__RECORDED INFORMATION__.
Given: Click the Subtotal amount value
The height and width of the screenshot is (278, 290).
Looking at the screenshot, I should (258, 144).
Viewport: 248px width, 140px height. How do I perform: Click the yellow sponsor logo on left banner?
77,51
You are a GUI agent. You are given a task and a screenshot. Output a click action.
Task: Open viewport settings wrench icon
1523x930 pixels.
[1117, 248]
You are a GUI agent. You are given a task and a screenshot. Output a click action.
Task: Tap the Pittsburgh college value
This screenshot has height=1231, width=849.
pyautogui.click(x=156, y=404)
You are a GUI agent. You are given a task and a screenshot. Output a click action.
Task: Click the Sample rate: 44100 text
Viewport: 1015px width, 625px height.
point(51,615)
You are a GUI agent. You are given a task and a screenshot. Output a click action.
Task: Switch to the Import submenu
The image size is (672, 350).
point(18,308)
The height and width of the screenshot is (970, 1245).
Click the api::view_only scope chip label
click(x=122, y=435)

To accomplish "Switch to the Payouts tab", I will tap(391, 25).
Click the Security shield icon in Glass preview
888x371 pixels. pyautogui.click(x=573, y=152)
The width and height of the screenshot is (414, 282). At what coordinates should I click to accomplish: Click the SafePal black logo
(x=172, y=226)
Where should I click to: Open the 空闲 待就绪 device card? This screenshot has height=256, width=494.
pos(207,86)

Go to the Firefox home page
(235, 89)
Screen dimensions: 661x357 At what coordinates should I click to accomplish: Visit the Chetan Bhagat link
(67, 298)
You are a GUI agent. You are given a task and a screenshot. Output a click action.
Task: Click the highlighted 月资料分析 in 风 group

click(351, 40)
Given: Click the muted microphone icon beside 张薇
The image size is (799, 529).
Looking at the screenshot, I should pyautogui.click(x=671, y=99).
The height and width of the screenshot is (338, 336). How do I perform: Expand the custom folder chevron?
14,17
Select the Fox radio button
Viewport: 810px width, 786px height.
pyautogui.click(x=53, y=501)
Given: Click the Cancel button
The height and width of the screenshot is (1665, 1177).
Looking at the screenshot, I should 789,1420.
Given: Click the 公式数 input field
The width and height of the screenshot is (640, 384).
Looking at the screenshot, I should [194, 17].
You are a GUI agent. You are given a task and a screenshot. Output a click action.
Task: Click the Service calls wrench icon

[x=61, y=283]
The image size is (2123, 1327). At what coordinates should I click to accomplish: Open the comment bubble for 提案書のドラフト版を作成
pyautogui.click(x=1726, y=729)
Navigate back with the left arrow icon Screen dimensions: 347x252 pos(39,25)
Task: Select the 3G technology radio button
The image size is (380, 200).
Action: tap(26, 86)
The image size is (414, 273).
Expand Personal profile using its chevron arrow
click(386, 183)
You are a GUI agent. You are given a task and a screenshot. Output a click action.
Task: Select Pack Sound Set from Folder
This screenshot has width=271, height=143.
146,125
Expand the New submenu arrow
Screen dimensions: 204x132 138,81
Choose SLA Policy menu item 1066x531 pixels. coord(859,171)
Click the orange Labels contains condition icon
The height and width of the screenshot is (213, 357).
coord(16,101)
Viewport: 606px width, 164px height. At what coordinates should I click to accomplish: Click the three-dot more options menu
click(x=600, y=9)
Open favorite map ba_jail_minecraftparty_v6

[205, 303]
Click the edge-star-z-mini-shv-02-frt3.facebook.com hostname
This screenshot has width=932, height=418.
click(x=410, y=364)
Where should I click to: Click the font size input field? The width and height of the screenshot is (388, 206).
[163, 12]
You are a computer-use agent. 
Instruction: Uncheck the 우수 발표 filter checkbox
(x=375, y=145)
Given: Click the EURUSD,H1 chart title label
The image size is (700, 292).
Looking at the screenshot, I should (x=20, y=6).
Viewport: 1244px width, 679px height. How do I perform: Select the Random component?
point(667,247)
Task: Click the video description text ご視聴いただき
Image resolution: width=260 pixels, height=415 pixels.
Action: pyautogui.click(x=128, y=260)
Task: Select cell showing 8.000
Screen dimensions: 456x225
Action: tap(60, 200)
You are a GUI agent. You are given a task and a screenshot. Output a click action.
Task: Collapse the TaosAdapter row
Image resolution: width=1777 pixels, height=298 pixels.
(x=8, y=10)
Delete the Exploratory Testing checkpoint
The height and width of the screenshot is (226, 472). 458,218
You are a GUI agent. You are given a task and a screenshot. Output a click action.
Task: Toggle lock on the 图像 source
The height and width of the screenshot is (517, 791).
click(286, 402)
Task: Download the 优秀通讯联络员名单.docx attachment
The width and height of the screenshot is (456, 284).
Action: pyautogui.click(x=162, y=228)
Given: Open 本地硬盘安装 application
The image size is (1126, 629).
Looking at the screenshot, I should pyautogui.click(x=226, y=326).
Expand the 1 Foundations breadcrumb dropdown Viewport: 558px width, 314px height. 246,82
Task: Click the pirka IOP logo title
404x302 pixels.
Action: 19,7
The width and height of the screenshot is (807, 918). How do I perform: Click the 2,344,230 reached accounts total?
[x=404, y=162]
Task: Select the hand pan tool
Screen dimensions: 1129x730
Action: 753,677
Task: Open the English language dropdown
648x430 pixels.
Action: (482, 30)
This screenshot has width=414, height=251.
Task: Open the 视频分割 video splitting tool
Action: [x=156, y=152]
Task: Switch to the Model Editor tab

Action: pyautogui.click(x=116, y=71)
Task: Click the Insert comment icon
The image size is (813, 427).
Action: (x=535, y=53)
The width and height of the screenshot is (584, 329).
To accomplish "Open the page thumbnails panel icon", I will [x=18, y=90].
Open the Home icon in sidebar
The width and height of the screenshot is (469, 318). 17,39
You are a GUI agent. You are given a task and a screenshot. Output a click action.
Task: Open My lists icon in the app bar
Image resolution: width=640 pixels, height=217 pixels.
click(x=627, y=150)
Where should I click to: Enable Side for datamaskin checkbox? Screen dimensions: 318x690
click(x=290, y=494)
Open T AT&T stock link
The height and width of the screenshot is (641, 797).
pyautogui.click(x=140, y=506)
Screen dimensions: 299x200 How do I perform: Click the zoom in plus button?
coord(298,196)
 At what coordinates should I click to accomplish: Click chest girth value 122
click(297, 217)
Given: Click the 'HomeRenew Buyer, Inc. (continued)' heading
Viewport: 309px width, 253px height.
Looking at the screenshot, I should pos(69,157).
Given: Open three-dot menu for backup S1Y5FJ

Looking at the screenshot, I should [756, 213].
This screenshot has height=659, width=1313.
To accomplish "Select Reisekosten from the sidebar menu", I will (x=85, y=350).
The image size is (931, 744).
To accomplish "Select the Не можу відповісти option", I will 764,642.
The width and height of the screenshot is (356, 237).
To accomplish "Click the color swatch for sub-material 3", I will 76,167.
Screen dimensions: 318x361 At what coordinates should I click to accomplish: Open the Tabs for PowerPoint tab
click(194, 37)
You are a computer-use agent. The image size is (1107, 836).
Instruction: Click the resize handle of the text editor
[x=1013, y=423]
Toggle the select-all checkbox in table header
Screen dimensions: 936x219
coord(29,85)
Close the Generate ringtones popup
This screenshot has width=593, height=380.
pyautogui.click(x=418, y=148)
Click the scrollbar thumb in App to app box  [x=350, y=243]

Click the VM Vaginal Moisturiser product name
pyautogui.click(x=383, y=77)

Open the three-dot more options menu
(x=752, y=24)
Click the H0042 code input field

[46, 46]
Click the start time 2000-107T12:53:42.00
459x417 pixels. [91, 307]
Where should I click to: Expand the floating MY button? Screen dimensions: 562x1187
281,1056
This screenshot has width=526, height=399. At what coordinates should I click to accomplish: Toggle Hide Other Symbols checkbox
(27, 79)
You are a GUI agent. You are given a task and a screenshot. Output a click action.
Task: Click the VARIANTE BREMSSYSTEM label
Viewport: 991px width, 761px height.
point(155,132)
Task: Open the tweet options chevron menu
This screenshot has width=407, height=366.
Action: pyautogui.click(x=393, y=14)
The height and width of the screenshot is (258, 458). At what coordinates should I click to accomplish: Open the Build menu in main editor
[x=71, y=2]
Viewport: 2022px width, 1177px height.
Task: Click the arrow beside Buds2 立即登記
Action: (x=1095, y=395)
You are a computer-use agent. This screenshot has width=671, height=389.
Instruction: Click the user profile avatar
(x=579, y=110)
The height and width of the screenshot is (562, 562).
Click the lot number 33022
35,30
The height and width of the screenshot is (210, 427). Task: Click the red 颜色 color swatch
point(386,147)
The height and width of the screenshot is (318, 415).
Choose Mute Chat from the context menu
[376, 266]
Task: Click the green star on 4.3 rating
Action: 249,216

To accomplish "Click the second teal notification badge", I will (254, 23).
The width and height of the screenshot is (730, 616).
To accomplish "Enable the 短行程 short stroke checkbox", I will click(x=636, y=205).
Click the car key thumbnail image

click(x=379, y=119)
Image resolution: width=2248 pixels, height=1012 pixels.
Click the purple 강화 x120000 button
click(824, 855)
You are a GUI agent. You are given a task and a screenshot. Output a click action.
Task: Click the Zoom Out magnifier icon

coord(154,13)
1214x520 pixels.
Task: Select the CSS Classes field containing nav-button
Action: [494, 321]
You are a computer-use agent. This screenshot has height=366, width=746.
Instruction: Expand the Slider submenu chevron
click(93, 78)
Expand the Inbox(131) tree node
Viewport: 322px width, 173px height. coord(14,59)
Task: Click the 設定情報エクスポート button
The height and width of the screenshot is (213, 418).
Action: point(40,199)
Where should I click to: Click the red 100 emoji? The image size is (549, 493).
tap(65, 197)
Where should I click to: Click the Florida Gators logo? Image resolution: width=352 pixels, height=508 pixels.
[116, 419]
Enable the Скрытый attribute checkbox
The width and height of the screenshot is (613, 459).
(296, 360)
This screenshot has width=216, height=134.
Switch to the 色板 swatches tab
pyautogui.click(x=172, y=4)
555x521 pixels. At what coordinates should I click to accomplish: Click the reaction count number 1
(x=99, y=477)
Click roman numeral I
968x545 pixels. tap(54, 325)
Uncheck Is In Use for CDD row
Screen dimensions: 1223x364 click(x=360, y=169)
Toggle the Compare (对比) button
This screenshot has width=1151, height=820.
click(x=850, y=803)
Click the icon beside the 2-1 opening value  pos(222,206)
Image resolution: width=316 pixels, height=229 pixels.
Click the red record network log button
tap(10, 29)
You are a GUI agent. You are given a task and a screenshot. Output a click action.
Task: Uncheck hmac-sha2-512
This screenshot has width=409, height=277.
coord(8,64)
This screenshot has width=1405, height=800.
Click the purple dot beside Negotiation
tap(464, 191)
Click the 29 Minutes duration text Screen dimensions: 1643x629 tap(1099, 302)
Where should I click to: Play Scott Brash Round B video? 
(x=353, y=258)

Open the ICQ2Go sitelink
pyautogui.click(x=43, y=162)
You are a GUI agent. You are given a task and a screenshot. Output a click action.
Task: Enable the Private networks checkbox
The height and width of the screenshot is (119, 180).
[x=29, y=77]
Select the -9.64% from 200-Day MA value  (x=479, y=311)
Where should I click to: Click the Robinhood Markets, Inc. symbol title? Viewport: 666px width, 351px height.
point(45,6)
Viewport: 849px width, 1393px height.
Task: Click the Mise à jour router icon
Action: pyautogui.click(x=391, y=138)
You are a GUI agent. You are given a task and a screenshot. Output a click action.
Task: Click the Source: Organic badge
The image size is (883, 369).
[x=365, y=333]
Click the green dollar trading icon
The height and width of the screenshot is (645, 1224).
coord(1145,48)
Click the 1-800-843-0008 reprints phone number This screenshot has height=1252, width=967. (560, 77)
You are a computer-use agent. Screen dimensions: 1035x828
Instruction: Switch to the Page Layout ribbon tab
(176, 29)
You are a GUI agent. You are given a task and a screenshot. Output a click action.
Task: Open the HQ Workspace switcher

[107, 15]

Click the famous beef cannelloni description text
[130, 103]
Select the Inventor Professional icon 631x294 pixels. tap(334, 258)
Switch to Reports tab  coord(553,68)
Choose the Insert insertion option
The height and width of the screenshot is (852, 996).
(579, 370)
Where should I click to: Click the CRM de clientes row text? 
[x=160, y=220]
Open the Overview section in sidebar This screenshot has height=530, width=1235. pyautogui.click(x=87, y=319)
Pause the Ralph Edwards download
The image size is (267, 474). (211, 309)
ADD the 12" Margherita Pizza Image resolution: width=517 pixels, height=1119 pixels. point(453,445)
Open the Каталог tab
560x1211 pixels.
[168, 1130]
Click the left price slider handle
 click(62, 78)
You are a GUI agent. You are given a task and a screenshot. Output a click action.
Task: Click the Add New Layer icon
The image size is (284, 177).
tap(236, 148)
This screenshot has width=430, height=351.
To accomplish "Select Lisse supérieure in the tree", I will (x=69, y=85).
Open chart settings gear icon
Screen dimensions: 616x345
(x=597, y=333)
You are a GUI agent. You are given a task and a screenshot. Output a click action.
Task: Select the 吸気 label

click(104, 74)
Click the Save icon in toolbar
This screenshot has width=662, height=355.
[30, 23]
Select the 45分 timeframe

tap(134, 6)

__WORK INSTRUCTION__.
Using the entries above, copy out all lines that contain the string "settings".

__RESULT FOR THIS TASK__.
Task: Open viewport settings wrench icon
Open chart settings gear icon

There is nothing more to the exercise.